TRAVAIL À FAIRE -
- A) Les affirmations suivantes concordent-elles avec l'entretien sur Amazon ? Répondez par oui ou par non pour chacune et citez les mots décisifs de l'entretien. (i) Amazon a acheté Audible en 2008. (ii) Les membres Amazon Prime paient 99 $ US par an pour bénéficier de la livraison gratuite. (iii) Amazon a établi 25 principes de leadership.
- B) Reproduisez fidèlement le passage de l'entretien sur Amazon qui commence par « L. G. - Audible » et se termine par « où elle frappera... ».

── TEXTE SOURCE

D. B. - Qu'est-ce qui vous motive à choisir un projet plutôt qu'un autre ?
l. G. - Je me lève tous les matins animé du même désir : changer le monde. Entre autres, le monde du marketing. Je ne vois pas pourquoi il faut compter sur les médias pour vendre nos produits. Je préfère donner mon budget marketing à mes clients qui font du bouche à oreille qu'à des médias. Pour ce qui est d'Audible, c'est une société d'Amazon. Par essence, Amazon change le monde.
D. B. - Que fait Audible ?
L. G. - Audible a inventé le lecteur MP3. Elle a aussi développé le concept de livre audio lu par des acteurs. Par exemple, Kate Winslet lit Émile Zola, Anette Beining, Virginia Wolfe, et Colin Firth, Graham Greene. Amazon a acheté Audible en 2008.
D. B. - Amazon fait trembler bien des entreprises. On ne sait jamais où elle frappera...
L. G. - Amazon n'est pas l'électron libre que vous imaginez. Elle ne lance pas des ballons au hasard. Ils sont tous planifiés. Amazon veut profiter de synergies. Quand elle investit dans Kindle, ce n'est pas pour vendre des tablettes, mais pour s'intégrer davantage au marché de la lecture. Amazon veut être la destination de ceux qui ont envie de lire. C'est pour cette raison qu'elle a acheté Audible, qui ajoute une expérience et un nouveau format de lecture à l'offre d'Amazon.
D. B. - Et quelle est la logique du lancement d'Amazon Fresh ?
L. G. - Elle est double. D'abord, c'est pour mieux servir les membres Amazon Prime. Pour 99 $ US par an, ces membres premium bénéficient de la livraison gratuite. Ajouter l'épicerie augmente la valeur de leur abonnement. Ensuite, l'épicerie permet à Amazon de se rapprocher de sa vision ultime : combler au mieux tous les besoins quotidiens de ses clients. Donc, plusieurs entreprises courent le risque de se réveiller avec Amazon comme concurrent.
D. B. - Qu'est-ce que le programme «On lève la barre» (bar raiser) d'Amazon ?
L. G. - Amazon a établi 20 principes de leadership. Par exemple, nous voulons que nos employés sachent tenir compte des détails dans toutes leurs décisions. Les membres du programme «On lève la barre» s'assurent que ce principe et les 19 autres sont respectés. On trouve des «leveurs de barre» dans toutes les équipes. Ils ont aussi pour mission de faire reculer les limites du possible, de hausser le niveau du jeu partout où ils passent. Par exemple, un «leveur de barre» pour les produits s'assoira avec les équipes technos et vice versa. Et ce, dans tous les services.
D. B. - Vous avez participé au lancement de quelques entreprises technos. Vous mettez les entrepreneurs en garde contre la culture du prototypage rapide et la méthode agile. Pourquoi ?

────
── DONNÉES EXTRAITES

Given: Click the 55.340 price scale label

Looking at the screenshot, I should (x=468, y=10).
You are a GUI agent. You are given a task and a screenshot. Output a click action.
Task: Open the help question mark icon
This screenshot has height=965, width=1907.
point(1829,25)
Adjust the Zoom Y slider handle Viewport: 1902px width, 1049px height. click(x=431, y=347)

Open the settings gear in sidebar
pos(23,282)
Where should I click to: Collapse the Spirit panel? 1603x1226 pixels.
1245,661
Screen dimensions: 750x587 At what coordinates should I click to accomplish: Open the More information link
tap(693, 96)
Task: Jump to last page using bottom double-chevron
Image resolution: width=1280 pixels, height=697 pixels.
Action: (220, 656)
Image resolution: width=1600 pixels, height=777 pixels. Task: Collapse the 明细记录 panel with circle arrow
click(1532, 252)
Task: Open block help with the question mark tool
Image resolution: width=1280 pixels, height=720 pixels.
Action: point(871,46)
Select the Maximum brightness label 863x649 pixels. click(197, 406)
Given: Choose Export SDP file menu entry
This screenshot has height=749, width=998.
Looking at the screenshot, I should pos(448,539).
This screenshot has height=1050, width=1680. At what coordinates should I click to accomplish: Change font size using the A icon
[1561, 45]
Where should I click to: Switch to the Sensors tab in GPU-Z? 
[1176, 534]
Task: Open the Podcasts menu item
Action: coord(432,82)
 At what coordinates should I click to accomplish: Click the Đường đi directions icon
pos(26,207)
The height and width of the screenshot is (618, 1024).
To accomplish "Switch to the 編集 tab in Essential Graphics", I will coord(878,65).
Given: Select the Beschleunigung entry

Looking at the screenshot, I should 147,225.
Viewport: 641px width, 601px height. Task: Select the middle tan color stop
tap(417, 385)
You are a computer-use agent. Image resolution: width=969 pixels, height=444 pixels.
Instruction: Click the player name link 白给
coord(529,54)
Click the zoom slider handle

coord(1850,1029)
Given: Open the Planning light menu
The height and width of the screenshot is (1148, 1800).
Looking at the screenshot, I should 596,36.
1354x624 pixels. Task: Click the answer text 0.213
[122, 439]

────

LES RÉPONSES -
- A)
(i) Oui : « Amazon a acheté Audible en 2008. »
(ii) Oui : « Pour 99 $ US par an, ces membres premium bénéficient de la livraison gratuite. »
(iii) Non : « Amazon a établi 20 principes de leadership. »

- B)
L. G. - Audible a inventé le lecteur MP3. Elle a aussi développé le concept de livre audio lu par des acteurs. Par exemple, Kate Winslet lit Émile Zola, Anette Beining, Virginia Wolfe, et Colin Firth, Graham Greene. Amazon a acheté Audible en 2008.
D. B. - Amazon fait trembler bien des entreprises. On ne sait jamais où elle frappera...